Friday, September 10, 2010

My Emo's (because the only hip term we knew back then was emo)

I decided I will come up with a formal theme and goal for this blog: It's my freewrite blog! That and my free-draw blog. hooray. Come and enjoy my sketchbook-quality sketches (AKA not good) and my rants on things that have nothing to do with what I was talking about in the first paragraph by the last paragraph!

Anyways, what I want to talk about today is this site I found a while back, where a teenage boy in a teenage-boy-emo-phase discovers knitting. Come see the hat's based on emo haircuts.

It just brought back so many memories for me: You see, I used to be all about boys like this. Like seriously--this was my type of boy to a T--Super Emo(as in really moody and whiny)--likes weird fashion--delights in pushing gender boudaries--plays music--I was obsessed with these boys my Freshman year of College, as well as my entire High School years and OK maybe it lasted up until my Junior year when I gave up on a certain kid who was like 30 years old and lived with his mom and was an inch shorter than me and had that swoopy emo hair and was a piano/film/english/history major.
Good times stalking that piano/film/english/history major, man I was in love with him...

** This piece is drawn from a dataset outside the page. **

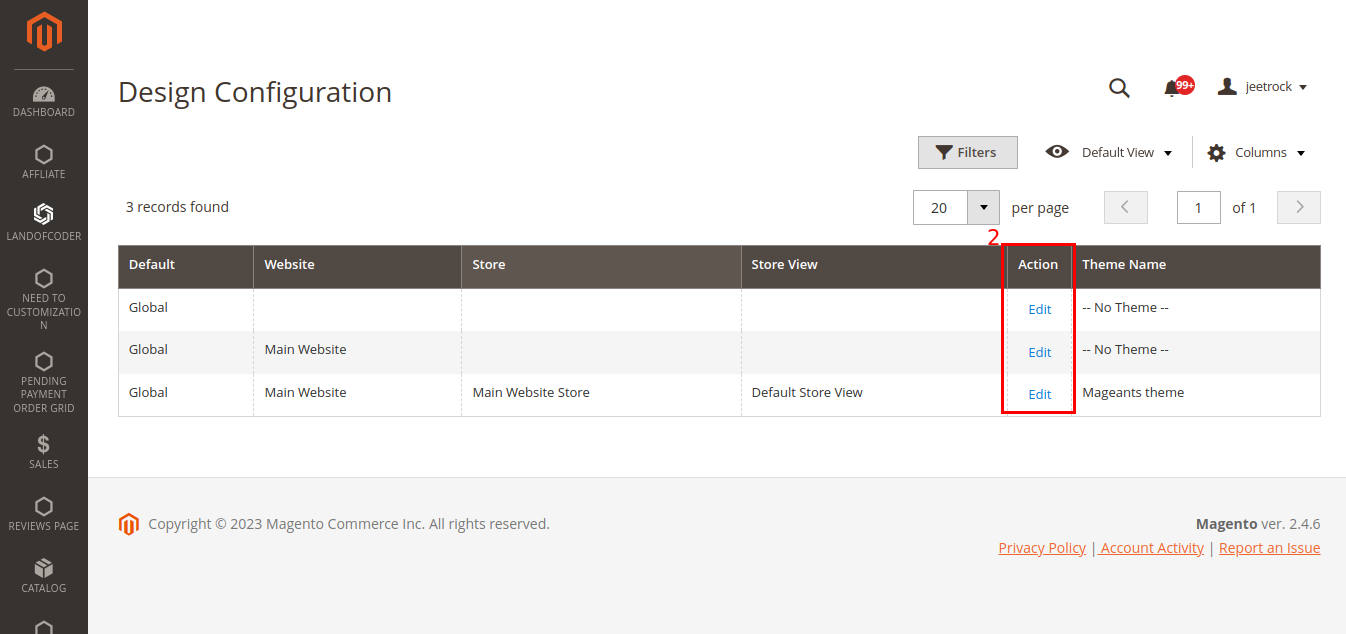Viewport: 1346px width, 634px height.
Task: Click inside the page number input field
Action: (1198, 207)
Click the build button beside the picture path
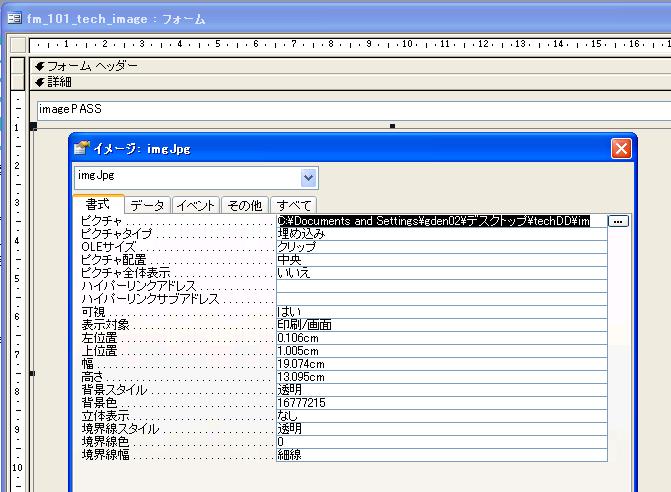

Anyways, so although that time of my life has come and gone (now that I've outgrown my emo phase and have graduated to my rent-a-blogger's-boyfried) Lets have a picture to commemorate my boys:

In no particular order or any degree of likeness...because that would be awkward.

I ran out of space, so you get only this many. For some crazy reason I put them as frolicking. Half because I wouldn't put it past half of them to frolic in real life and I know one in particular thought it was healthy and valid to frolic at least once a day around the grassy knolls on campus. And then spend the rest of his day moping around and trying out eye-shadow.

And yes, that one guy had a guitar hero instead of a guitar. Looking back, it wasn't really a talent. At the time I was confused.

Oh yeah, and basically with anyone else on here. Absolutely confused--concussed--delerious--virtego-eous--blind. What I would have given for a guy who's only claim to standing out was knitting. That's so much more bearable and innocent than certain guys who one day you'll have to confront like this:

"I'm pretty sure you're getting high every morning before class but can you put away that giant jar of Advil, it's not going to help."
"This is my breakfast. I'm just sleepy is all."
"Just put it away. It makes a lot of noise."
*starts devouring giant jar of advil defensively.
*You begin to doubt it is really advil.

Also, it wasn't until I put this montage together that I realized most of my unrequited loves have all been wearing that same super skinny sweater...just in different girly colors. I mean, all except for Poncho who was actually the best guy of these six. I guess I like skinny sweaters. Even if it was rainbow-colored and stolen from the girl down the hall (that guy was such a klepto.)

But thankfully no one follows this blog and so the many boys I have known who wear any version of these skinny sweaters won't care or assume I have ever stalked them.

Not like I ever did of course. Except for a little smidge during my sophmore year. A smidge. I got over it.

Wednesday, September 8, 2010

Reflections on Tyer Florence

Why do men hate Tyler Florence?

And I know that's generalizing quite a bit, but I know quite a few boys who are pretty normal, who generally don't decide to pick on and hate on celebrities, but the moment I turn on jovial Tyler Florence in his nice little sweaters and overpriced lasagna, they freak out.

"It's his voice." They tell me as they pedal foot to foot in animosity. "I hate it."

Is it his manly, burly, soothing voice that bothers them so much? Or is it more? Is it deeper than that?

Is it like how women tend to hate on the pretty women? Because we secretly want to be them and secretly want to wear their pretty little sweaters and do the pretty expensive things they do?

Thats probably it. I mean, he's a good looking guy. I'd totally have a little celeb crush on him if I were 10 years older and he were about 10 times gayer. Tyler florence is the hated women of the man-verse I've decided. Tyler Florence and this guy:

Guys seem to hate this kid. Probs because of the hair. Most guys start loosing those locks at 25 and the 90's, when we were growing up, this type of hair wasn't cool so all those 25-and-over guys never got to try it when they were young and are totally jealous of this kid.